Shane Pahukoa

No. 35
- Position: Safety

Personal information
- Born: November 25, 1970 (age 55) Vancouver, Washington, U.S.
- Listed height: 6 ft 3 in (1.91 m)
- Listed weight: 210 lb (95 kg)

Career information
- High school: Marysville (WA) Pilchuck
- College: Washington
- NFL draft: 1993: undrafted

Career history
- New Orleans Saints (1993–1995);

Awards and highlights
- National champion (1991); 2× Second-team All-Pac-10 (1991, 1992);

Career NFL statistics
- Games played: 15
- Tackles: 35
- Interceptions: 2
- Stats at Pro Football Reference

= Shane Pahukoa =

American football player (born 1970)

Shane Pahukoa (born November 25, 1970) is an American former professional football player who was a safety for two seasons with the New Orleans Saints of the National Football League (NFL). He played college football for the Washington Huskies and was not drafted.

==College career==

Pahukoa was a four-year letterman for the University of Washington from 1989 to 1992 and served as team captain. He won three Pac-10 Championships and one National Championship during his time at Washington. In 1990, Pahukoa was named to the First Team All-Pac-10 Academic Team.
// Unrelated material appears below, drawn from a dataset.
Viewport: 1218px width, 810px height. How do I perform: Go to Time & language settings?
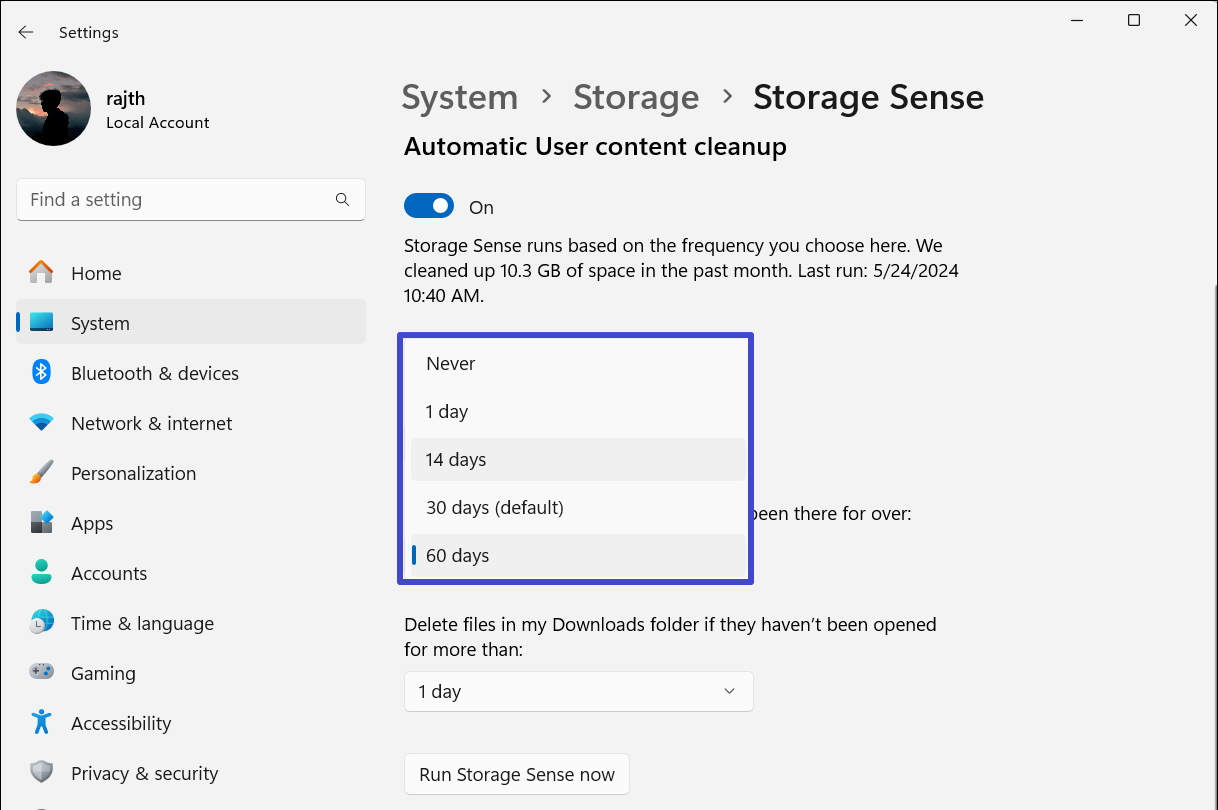tap(142, 623)
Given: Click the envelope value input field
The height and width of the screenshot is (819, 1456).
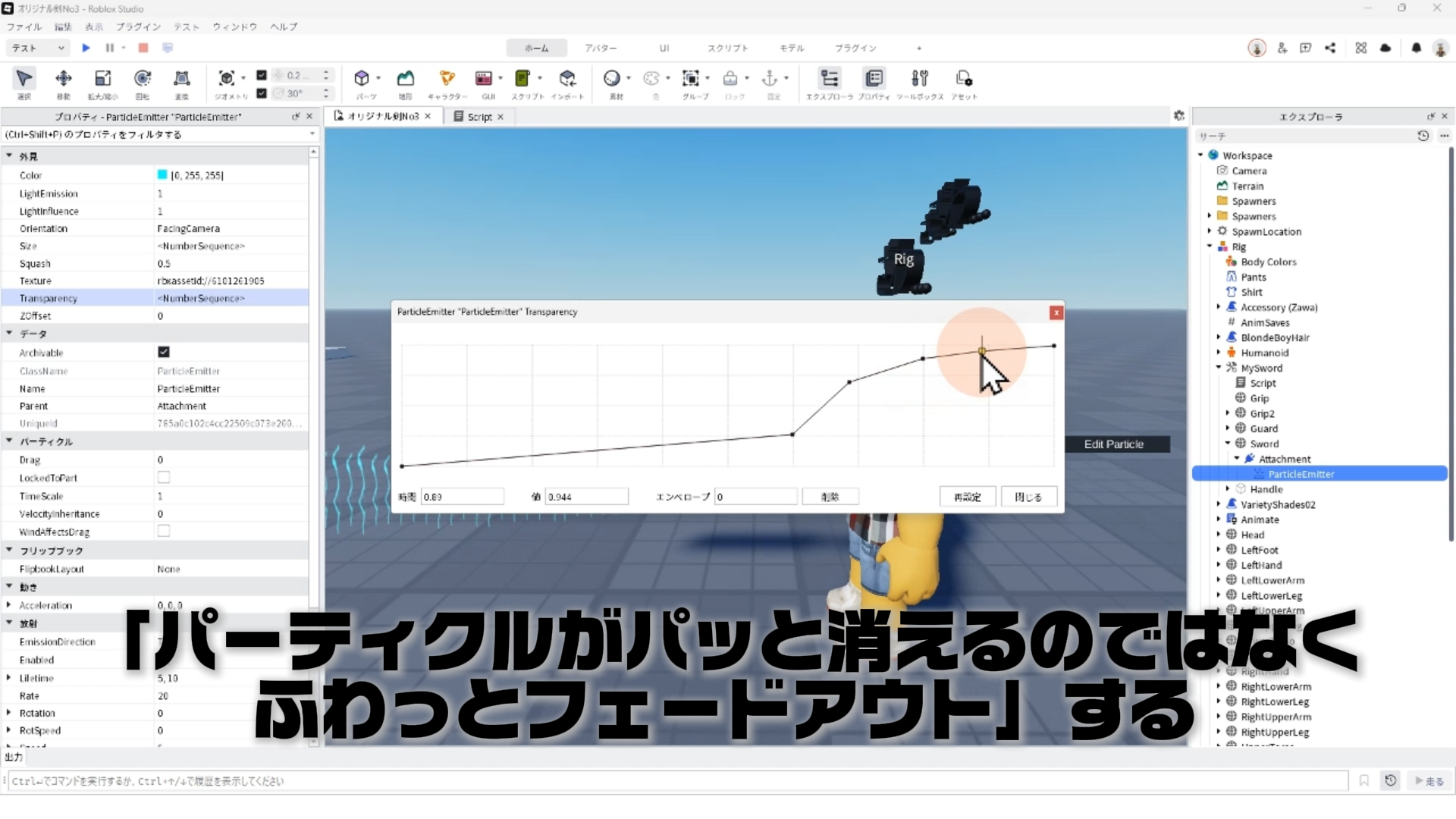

He was also selected as a Second Team All-Pac-10 free safety in both 1991 and 1992.

His brother, Jeff, also played at Washington as an offensive lineman.

==Professional career==
Pahukoa led the New Orleans Saints in special teams tackles in 1995 with 20 tackles. Against the New England Patriots, he racked up 12 tackles and intercepted Drew Bledsoe twice.